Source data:
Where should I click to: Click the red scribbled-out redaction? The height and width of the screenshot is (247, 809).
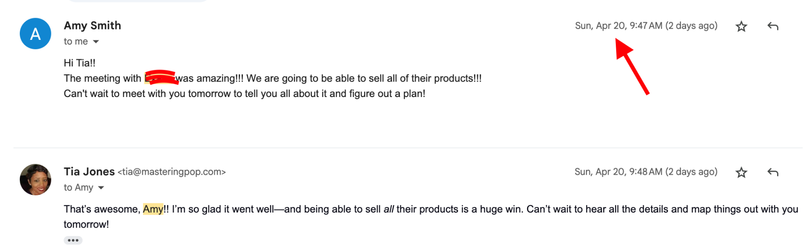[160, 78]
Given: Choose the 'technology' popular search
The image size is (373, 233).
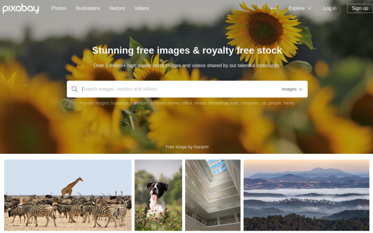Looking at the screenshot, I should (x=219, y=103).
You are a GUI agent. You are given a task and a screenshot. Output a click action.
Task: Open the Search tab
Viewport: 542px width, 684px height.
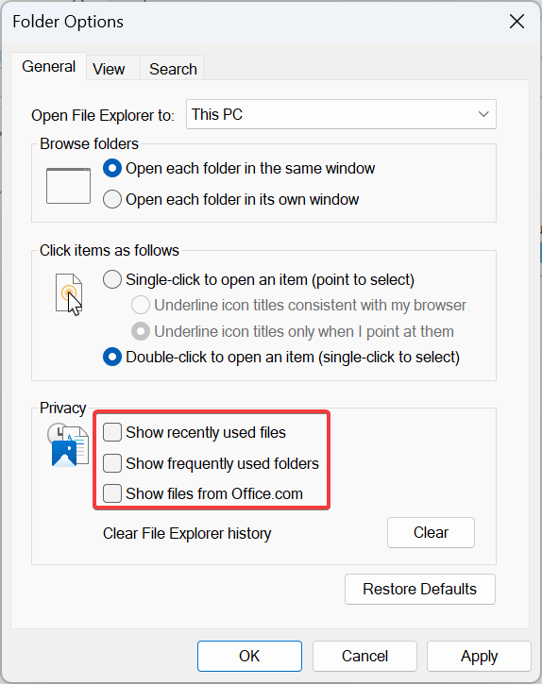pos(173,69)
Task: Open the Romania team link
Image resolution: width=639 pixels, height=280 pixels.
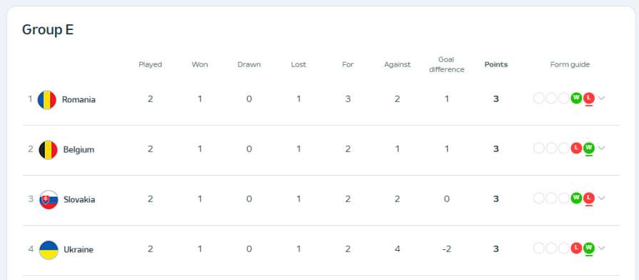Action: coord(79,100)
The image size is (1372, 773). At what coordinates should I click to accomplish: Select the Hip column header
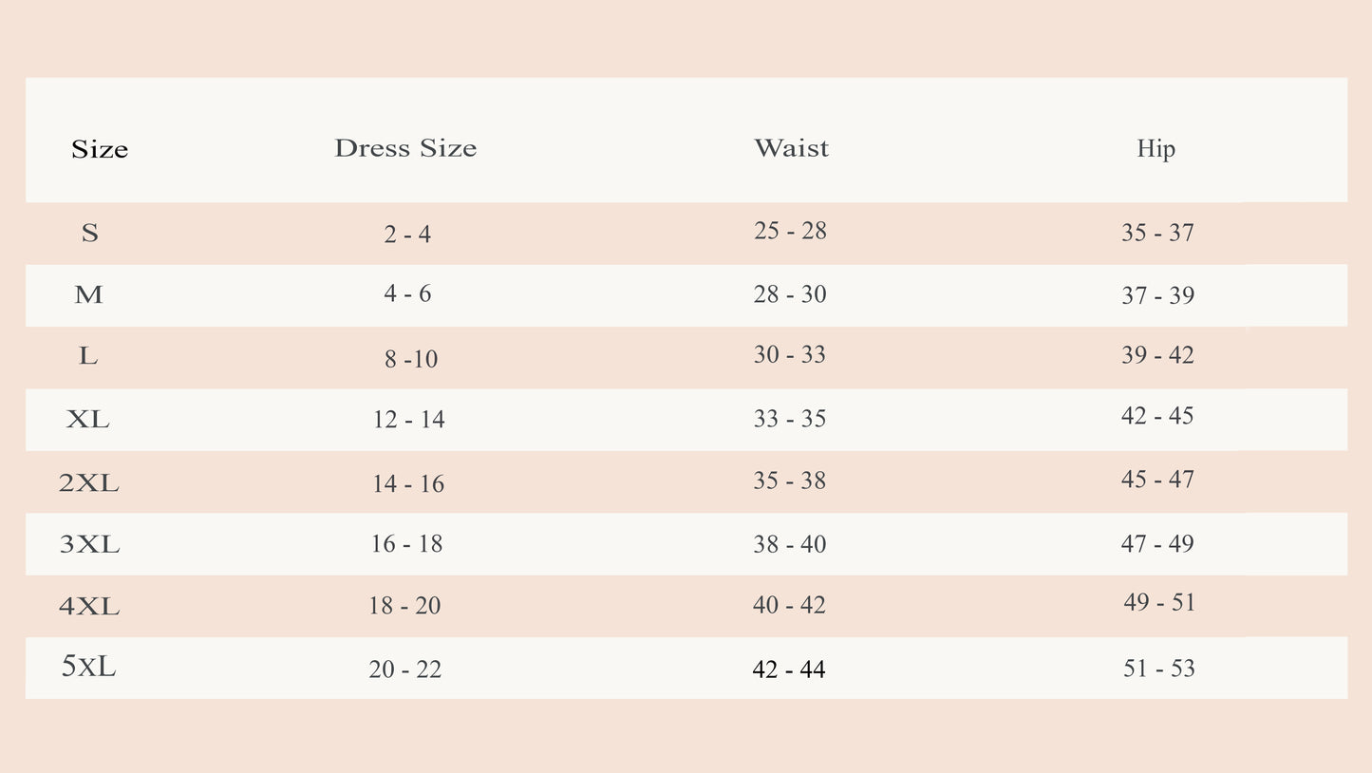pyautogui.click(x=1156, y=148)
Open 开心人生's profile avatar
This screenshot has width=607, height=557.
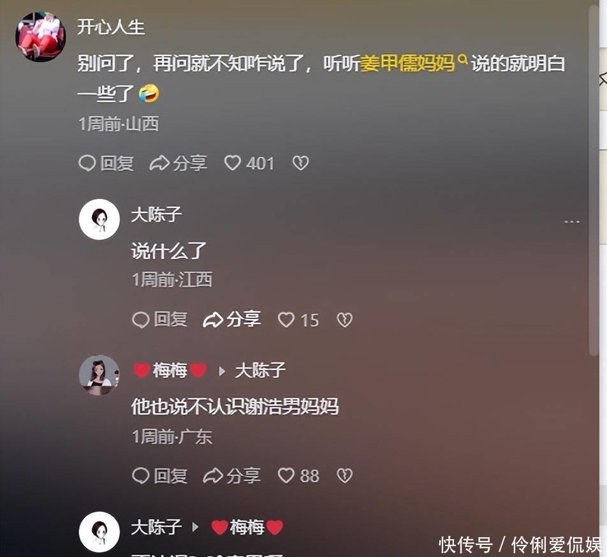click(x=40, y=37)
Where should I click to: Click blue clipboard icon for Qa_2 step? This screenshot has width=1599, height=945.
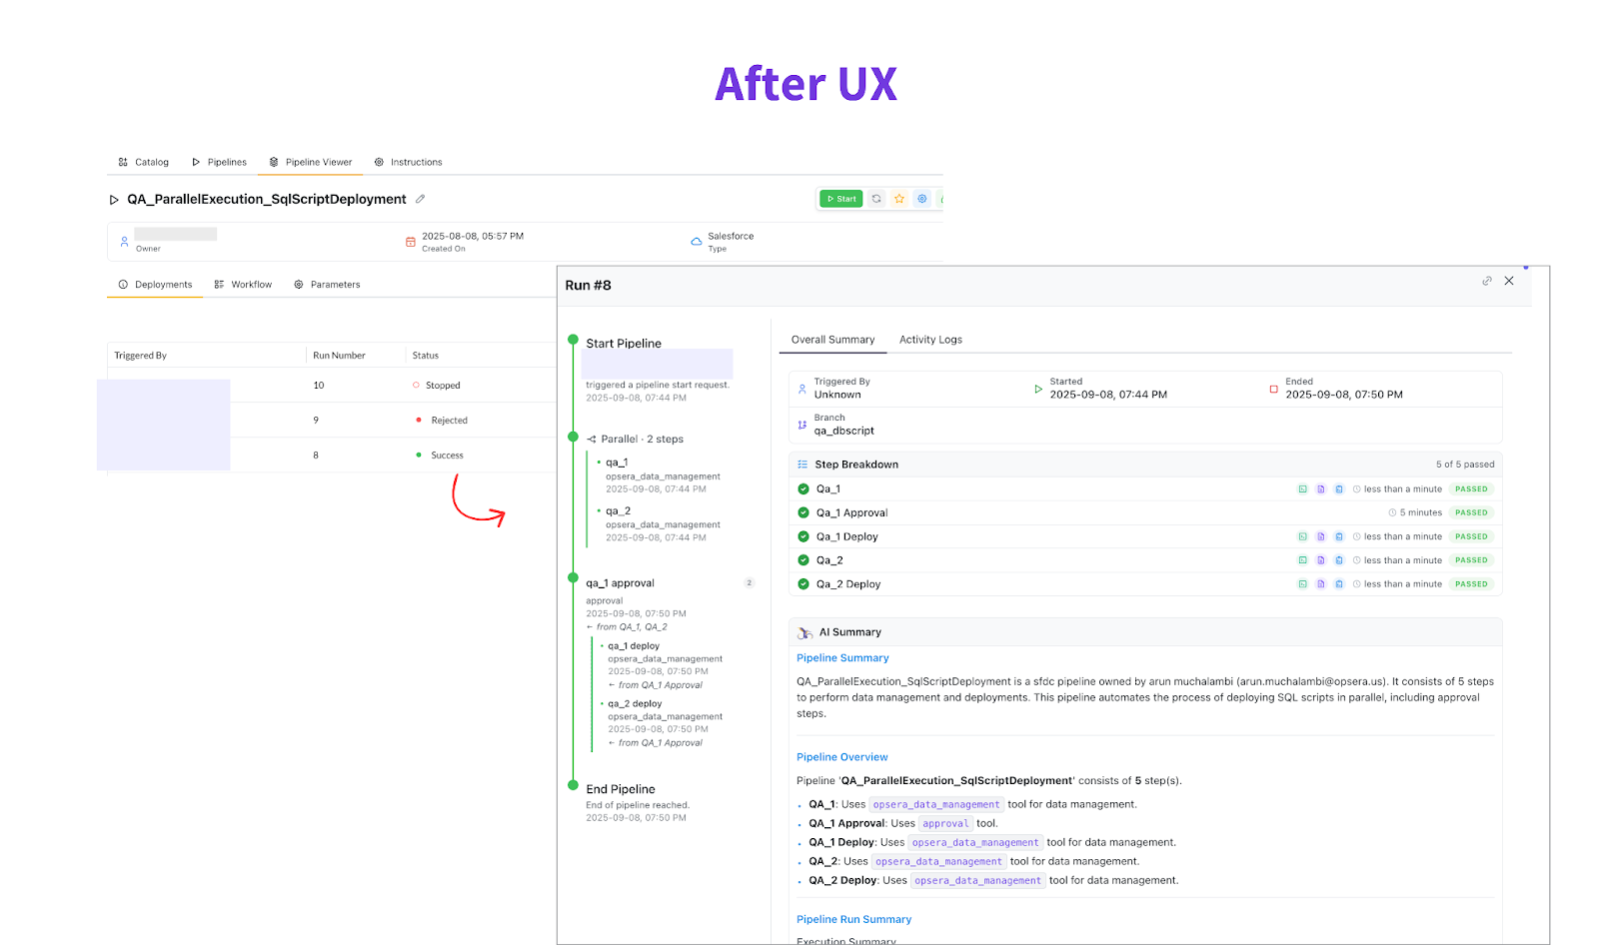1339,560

■ REQUIRED WORK:
Write out all of the records above. Keep them exact and leave out the pictures.

■ WRITTEN REPLY:
Where should I click to: Click the red scribbled-out redaction? The height and width of the screenshot is (247, 809).
[160, 78]
Given: Choose the 'technology' popular search
The image size is (373, 233).
Looking at the screenshot, I should (x=219, y=103).
You are a GUI agent. You are given a task and a screenshot. Output a click action.
Task: Open the Search tab
Viewport: 542px width, 684px height.
pos(173,69)
Task: Open the Romania team link
Image resolution: width=639 pixels, height=280 pixels.
Action: coord(79,100)
The image size is (1372, 773). At what coordinates should I click to accomplish: Select the Hip column header
pyautogui.click(x=1156, y=148)
Open 开心人生's profile avatar
This screenshot has width=607, height=557.
click(x=40, y=37)
Where should I click to: Click blue clipboard icon for Qa_2 step? This screenshot has width=1599, height=945.
1339,560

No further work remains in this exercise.